Etwa 80 Prozent des in Österreich gesammelten Altglases wird in den beiden Vetropack-Werken Pöchlarn und Kremsmünster zu neuen Glasverpackungen recycelt.
Johann Eggerth
Eine 0,75-Liter-Weinflasche wiegt in der Leichtglas-Ausführung z.B. um 50 Gramm weniger, das entspricht etwa dem Gewicht eines mittelgroßen Hühnereis. Das mag nach nicht viel klingen, bei einer Anzahl von einer Million Flaschen kann man so aber 50 Tonnen Glas einsparen und den CO2-Verbrauch um 35 Tonnen reduzieren. Manchmal ist weniger eben mehr. Auch beim Glas. Nur nicht in der Vorratskammer meiner Oma.
Über Vetropack
Vetropack zählt zu den führenden europäischen Herstellern von Verpackungsglas und betreibt in der Schweiz, Österreich, Kroatien, Tschechien, der Slowakei, der Ukraine, Italien und Moldawien insgesamt neun Werke.
- Die erste Glasstätte wurde 1911 von Henri Cornaz mitten im Weingebiet des Lac Léman in St-Prex in der Schweiz errichtet.

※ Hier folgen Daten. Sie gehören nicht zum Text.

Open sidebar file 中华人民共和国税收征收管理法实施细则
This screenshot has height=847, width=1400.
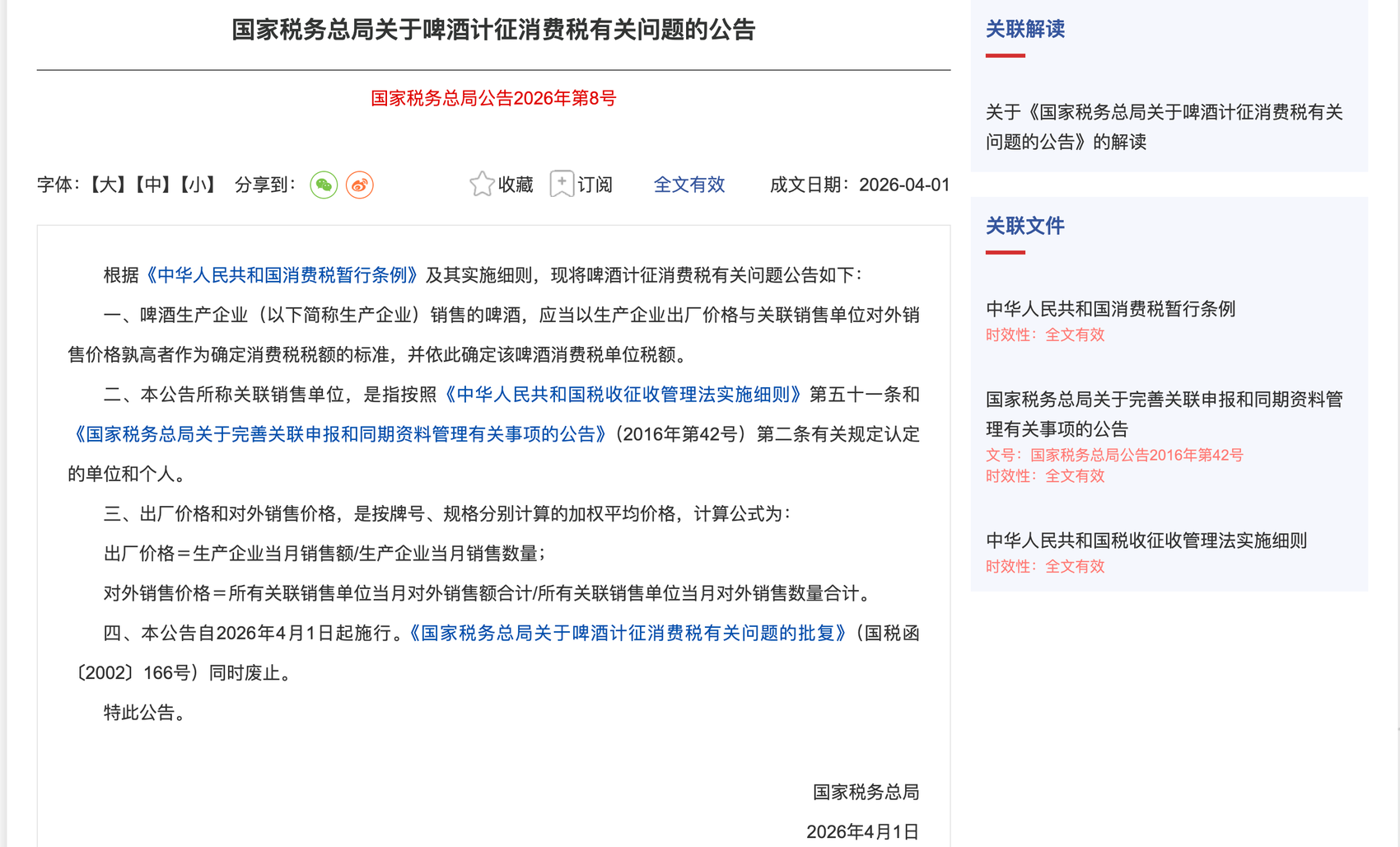pos(1146,540)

- 1986 wurde mit der Übernahme des Glaswerkes Pöchlarn in Niederösterreich die Vetropack Austria GmbH gegründet. Mit zwei Schmelzwannen verfügt das Werk über eine Produktionskapazität von 470 Tonnen Verpackungsglas pro Tag.
- 1993 übernahm Vetropack die Glashütte Lutzky Glas in Kremsmünster, Oberösterreich. In den drei Schmelzwannen werden täglich 670 Tonnen Verpackungsglas produziert.
- Insgesamt beschäftigt Vetropack 3882 MitarbeiterInnen und stellt 4,86 Milliarden Stück Verpackungsglas jährlich her.
- In Österreich waren 2020 709 MitarbeiterInnen angestellt.